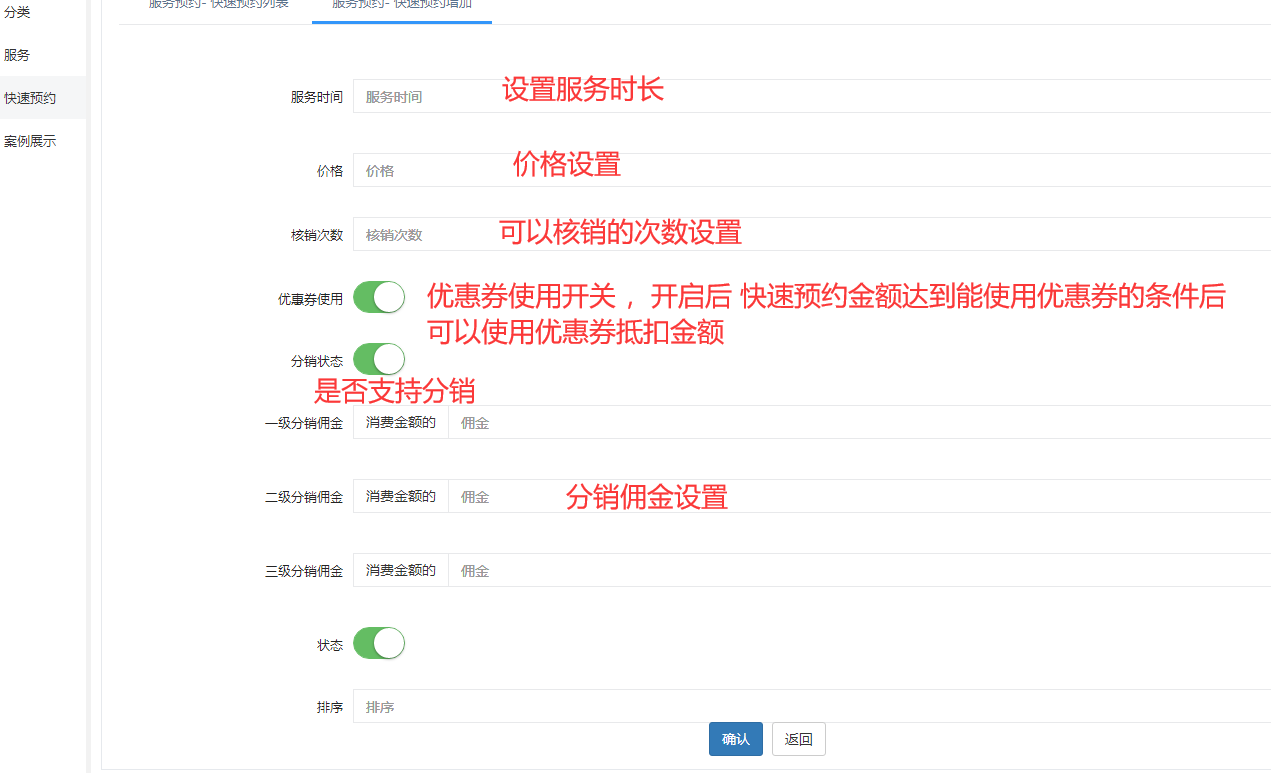
Task: Disable the 分销状态 switch
Action: [x=379, y=359]
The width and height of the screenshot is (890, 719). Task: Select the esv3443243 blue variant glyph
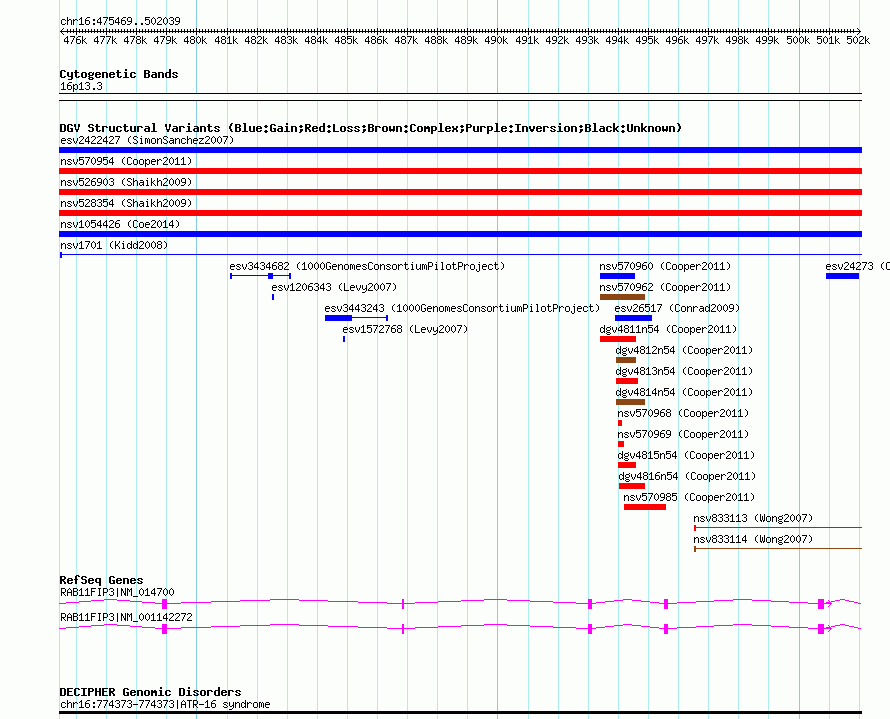(356, 318)
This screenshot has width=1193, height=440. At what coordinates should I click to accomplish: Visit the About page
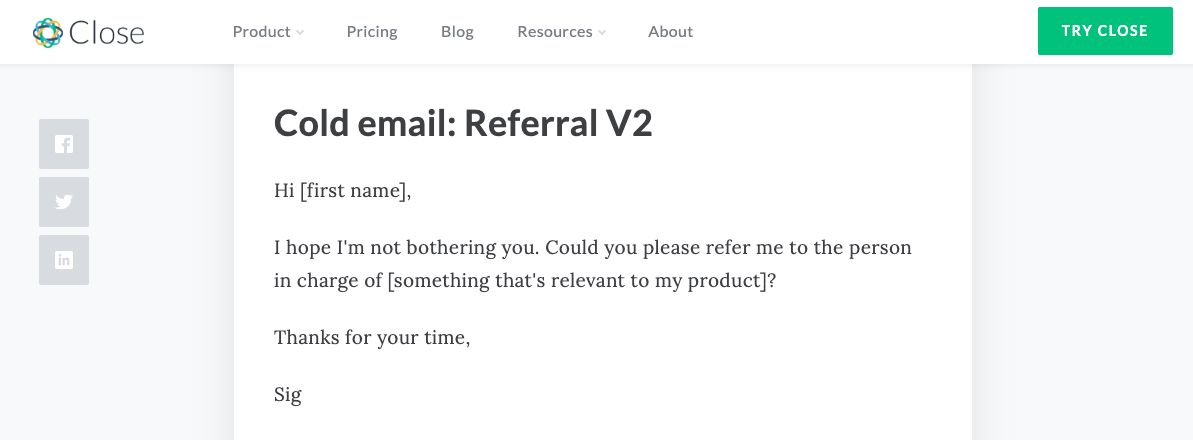670,32
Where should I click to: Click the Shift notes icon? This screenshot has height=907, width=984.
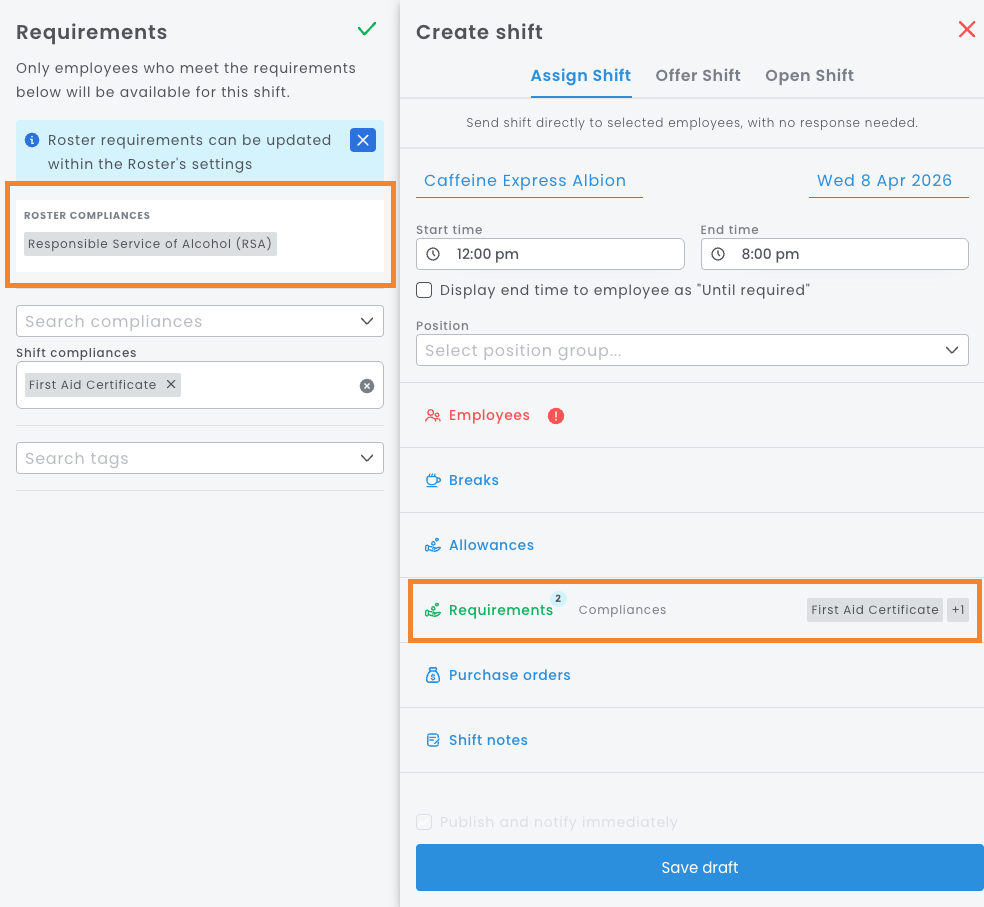[433, 740]
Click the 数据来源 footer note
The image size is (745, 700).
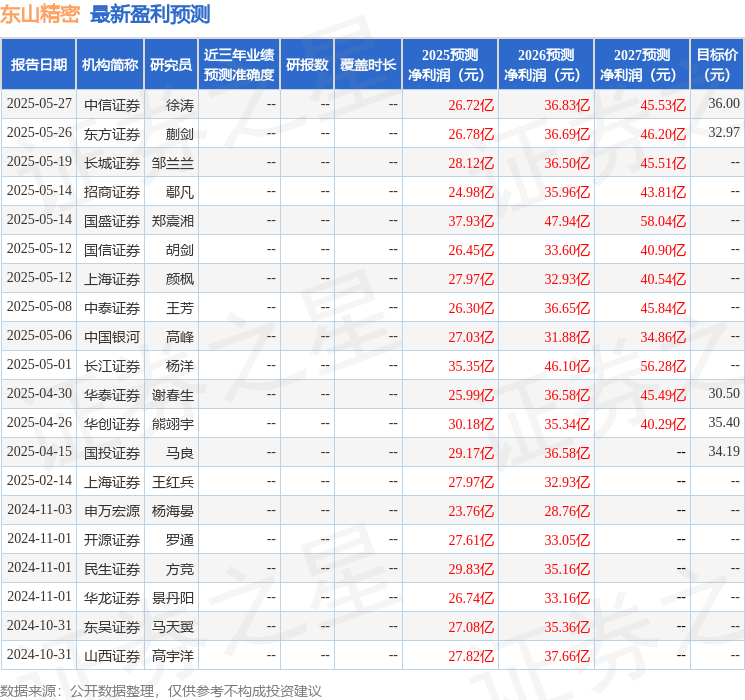pos(161,690)
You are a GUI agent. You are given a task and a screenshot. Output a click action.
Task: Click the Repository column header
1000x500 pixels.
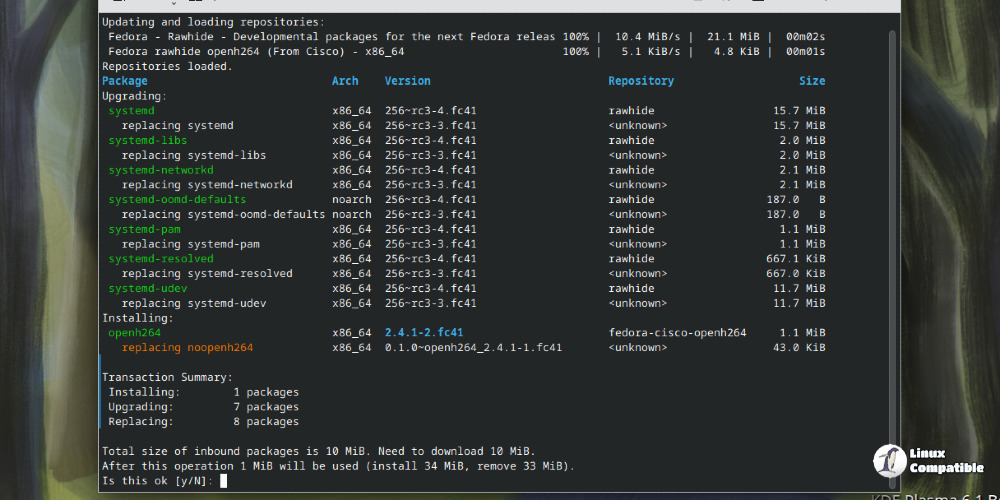(x=641, y=81)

● AIM OF THE TASK
Repeat word for word the lines beginning at the one with "The width and" and ending at the final line of the records above, both included, and no others. Leave the pictures out.

● OUTPUT OF THE TASK
The width and height of the screenshot is (890, 719). Task: Select the esv3443243 blue variant glyph
(356, 318)
This screenshot has width=1193, height=440. At what coordinates should I click to accomplish: Visit the About page
670,32
Where should I click to: Click the Shift notes icon? This screenshot has height=907, width=984.
[433, 740]
Click the 数据来源 footer note
The image size is (745, 700).
pos(161,690)
You are a GUI agent. You are given a task and a screenshot. Output a click action.
Task: Click the Repository column header
1000x500 pixels.
(x=641, y=81)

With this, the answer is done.